## [Supplied material]
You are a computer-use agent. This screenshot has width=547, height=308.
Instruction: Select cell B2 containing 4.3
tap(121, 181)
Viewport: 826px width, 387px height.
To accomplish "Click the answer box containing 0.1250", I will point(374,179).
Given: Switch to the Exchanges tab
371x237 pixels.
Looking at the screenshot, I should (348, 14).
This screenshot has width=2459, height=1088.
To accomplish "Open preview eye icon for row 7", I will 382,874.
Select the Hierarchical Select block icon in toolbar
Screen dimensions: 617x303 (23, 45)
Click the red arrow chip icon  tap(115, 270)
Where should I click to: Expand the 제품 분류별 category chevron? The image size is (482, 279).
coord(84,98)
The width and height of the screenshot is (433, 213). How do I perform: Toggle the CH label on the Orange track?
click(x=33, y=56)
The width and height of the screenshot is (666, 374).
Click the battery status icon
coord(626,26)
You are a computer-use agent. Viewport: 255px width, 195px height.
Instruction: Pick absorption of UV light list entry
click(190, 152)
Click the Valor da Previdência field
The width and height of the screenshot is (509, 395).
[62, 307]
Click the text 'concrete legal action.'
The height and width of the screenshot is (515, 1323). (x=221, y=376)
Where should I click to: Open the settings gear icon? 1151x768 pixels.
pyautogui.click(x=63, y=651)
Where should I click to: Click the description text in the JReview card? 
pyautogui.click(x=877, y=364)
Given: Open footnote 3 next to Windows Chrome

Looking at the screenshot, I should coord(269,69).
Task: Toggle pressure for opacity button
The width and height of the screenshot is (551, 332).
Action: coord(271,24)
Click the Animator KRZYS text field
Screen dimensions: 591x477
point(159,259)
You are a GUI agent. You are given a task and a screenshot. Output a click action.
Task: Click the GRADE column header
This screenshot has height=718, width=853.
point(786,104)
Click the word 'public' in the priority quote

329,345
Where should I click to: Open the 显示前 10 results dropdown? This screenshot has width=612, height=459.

## [Instructions for the task]
Return the material in its entirety, word for word.

## [Answer section]
You are a computer-use agent. This screenshot has width=547, height=308.
Instruction: Select cell B2 containing 4.3
tap(121, 181)
Viewport: 826px width, 387px height.
To accomplish "Click the answer box containing 0.1250", I will point(374,179).
Given: Switch to the Exchanges tab
371x237 pixels.
Looking at the screenshot, I should (348, 14).
This screenshot has width=2459, height=1088.
To accomplish "Open preview eye icon for row 7", I will 382,874.
Select the Hierarchical Select block icon in toolbar
Screen dimensions: 617x303 (23, 45)
Click the red arrow chip icon  tap(115, 270)
Where should I click to: Expand the 제품 분류별 category chevron? The image size is (482, 279).
coord(84,98)
The width and height of the screenshot is (433, 213). How do I perform: Toggle the CH label on the Orange track?
click(x=33, y=56)
The width and height of the screenshot is (666, 374).
Click the battery status icon
coord(626,26)
You are a computer-use agent. Viewport: 255px width, 195px height.
Instruction: Pick absorption of UV light list entry
click(190, 152)
Click the Valor da Previdência field
The width and height of the screenshot is (509, 395).
[62, 307]
Click the text 'concrete legal action.'
The height and width of the screenshot is (515, 1323). (x=221, y=376)
Where should I click to: Open the settings gear icon? 1151x768 pixels.
pyautogui.click(x=63, y=651)
Where should I click to: Click the description text in the JReview card? 
pyautogui.click(x=877, y=364)
Given: Open footnote 3 next to Windows Chrome

Looking at the screenshot, I should coord(269,69).
Task: Toggle pressure for opacity button
The width and height of the screenshot is (551, 332).
Action: coord(271,24)
Click the Animator KRZYS text field
Screen dimensions: 591x477
point(159,259)
You are a GUI agent. You are given a task and a screenshot. Output a click action.
Task: Click the GRADE column header
This screenshot has height=718, width=853.
point(786,104)
Click the word 'public' in the priority quote

329,345
Where should I click to: Open the 显示前 10 results dropdown? This screenshot has width=612, height=459.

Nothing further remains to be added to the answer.